• [Problem to solve]:
Give the records below as a numbered list, beginning with the line that contains "[menuitem] (708, 93)" and running through the line that contains "Register Now (960, 286)". Leave out any blank lines.

• [Data to use]:
______________________________
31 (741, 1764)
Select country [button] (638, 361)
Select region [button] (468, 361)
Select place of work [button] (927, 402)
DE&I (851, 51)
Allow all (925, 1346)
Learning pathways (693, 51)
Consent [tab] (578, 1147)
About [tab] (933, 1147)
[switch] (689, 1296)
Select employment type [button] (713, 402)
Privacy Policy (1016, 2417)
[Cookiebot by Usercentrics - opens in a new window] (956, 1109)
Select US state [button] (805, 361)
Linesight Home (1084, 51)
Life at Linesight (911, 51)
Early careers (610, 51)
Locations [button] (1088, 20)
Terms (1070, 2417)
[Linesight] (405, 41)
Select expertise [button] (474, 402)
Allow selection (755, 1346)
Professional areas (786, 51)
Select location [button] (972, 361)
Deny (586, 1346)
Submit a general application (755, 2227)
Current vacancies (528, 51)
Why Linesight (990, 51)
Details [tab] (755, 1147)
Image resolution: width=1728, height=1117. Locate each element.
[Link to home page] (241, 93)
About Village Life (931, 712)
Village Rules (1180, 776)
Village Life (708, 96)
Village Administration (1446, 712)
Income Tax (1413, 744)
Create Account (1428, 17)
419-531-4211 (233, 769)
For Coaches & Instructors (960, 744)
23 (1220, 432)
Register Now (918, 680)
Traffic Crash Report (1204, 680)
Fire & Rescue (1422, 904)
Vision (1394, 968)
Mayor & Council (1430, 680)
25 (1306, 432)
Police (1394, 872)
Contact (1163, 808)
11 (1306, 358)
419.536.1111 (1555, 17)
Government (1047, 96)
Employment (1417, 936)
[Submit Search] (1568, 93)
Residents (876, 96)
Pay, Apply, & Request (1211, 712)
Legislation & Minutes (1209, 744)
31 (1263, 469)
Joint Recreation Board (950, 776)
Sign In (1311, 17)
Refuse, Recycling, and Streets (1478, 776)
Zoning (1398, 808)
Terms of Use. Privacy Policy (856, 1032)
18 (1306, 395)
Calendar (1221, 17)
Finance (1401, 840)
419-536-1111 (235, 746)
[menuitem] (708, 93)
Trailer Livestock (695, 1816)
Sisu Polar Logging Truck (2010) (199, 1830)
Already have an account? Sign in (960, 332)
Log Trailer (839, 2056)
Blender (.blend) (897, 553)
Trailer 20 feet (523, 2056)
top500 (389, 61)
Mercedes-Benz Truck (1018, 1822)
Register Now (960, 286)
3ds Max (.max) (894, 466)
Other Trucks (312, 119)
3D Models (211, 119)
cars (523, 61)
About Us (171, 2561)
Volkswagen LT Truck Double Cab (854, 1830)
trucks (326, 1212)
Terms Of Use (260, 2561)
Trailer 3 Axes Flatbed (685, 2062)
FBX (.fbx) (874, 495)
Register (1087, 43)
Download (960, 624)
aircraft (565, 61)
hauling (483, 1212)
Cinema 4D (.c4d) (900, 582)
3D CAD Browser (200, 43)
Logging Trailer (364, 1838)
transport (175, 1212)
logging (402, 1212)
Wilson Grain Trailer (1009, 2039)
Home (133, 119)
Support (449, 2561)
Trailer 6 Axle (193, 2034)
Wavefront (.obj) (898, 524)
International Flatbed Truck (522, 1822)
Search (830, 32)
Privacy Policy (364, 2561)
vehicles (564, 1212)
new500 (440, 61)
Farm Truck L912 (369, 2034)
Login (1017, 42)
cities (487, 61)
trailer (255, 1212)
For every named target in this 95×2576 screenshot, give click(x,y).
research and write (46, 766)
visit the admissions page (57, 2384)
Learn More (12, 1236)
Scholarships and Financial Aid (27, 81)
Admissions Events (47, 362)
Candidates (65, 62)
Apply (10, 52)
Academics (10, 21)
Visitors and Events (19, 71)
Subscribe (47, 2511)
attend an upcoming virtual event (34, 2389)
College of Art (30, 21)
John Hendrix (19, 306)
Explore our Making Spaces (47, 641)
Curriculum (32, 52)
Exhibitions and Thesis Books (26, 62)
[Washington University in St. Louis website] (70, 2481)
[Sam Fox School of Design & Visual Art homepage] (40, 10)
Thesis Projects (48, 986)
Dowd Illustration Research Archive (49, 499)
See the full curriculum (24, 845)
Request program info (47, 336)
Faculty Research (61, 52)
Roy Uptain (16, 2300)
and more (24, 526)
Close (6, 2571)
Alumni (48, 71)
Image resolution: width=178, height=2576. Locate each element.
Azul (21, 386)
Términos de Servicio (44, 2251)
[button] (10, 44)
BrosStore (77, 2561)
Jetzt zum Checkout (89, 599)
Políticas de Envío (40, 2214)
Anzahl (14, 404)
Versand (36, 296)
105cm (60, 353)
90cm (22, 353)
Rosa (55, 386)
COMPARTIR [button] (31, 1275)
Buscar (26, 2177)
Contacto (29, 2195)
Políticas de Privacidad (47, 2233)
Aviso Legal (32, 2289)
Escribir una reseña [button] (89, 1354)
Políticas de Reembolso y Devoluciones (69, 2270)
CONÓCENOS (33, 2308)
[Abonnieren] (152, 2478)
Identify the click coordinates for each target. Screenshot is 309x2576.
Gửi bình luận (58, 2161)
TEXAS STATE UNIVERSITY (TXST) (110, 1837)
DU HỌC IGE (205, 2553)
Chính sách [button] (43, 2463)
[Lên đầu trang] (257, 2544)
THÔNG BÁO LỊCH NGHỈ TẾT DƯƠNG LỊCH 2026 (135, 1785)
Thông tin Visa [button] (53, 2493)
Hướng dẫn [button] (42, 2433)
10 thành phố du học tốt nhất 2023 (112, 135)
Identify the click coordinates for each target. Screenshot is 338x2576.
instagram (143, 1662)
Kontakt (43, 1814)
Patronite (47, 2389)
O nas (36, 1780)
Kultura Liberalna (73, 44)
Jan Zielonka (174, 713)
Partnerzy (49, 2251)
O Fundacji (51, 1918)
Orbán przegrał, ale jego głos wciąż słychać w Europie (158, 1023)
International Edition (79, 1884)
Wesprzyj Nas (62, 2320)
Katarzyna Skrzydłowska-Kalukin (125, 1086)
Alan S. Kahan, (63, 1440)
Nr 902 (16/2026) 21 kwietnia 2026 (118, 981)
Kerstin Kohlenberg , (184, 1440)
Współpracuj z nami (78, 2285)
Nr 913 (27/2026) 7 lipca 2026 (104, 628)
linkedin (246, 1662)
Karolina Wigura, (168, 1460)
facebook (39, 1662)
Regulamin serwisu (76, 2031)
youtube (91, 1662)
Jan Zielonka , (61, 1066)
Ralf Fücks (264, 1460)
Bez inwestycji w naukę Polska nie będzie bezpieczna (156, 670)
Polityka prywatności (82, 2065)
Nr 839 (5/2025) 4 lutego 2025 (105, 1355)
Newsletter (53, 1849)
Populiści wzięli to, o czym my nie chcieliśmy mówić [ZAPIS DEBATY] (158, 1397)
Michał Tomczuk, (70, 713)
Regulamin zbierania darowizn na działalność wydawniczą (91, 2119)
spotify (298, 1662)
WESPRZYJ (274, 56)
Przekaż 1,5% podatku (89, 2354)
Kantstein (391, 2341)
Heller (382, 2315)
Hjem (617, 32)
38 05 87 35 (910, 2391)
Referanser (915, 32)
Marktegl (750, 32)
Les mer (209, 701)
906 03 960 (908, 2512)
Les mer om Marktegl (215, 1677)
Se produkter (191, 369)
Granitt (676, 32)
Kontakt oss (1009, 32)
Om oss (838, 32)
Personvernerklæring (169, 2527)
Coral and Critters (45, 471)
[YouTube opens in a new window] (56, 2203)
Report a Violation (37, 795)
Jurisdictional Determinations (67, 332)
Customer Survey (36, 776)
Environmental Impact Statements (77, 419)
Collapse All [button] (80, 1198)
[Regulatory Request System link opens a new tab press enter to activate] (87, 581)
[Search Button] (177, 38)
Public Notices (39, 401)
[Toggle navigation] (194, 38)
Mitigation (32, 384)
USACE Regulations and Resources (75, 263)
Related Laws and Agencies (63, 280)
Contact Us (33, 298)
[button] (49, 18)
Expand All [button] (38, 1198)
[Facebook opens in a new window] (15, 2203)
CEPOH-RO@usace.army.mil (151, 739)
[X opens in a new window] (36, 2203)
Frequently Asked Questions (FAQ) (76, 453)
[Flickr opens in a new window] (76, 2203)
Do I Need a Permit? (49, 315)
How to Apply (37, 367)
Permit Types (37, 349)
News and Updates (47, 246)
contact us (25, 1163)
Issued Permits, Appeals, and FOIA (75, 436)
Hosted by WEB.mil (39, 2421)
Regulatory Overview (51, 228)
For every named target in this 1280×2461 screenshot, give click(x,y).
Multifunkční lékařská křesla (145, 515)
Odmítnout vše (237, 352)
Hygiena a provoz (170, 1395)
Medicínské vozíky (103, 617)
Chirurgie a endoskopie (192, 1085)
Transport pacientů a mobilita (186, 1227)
______________________________
• [Response to the exercise]:
1. [menuitem] (708, 93)
2. Trailer Livestock (695, 1816)
3. Sisu Polar Logging Truck (2010) (199, 1830)
4. Already have an account? Sign in (960, 332)
5. Log Trailer (839, 2056)
6. Blender (.blend) (897, 553)
7. Trailer 20 feet (523, 2056)
8. top500 (389, 61)
9. Mercedes-Benz Truck (1018, 1822)
10. Register Now (960, 286)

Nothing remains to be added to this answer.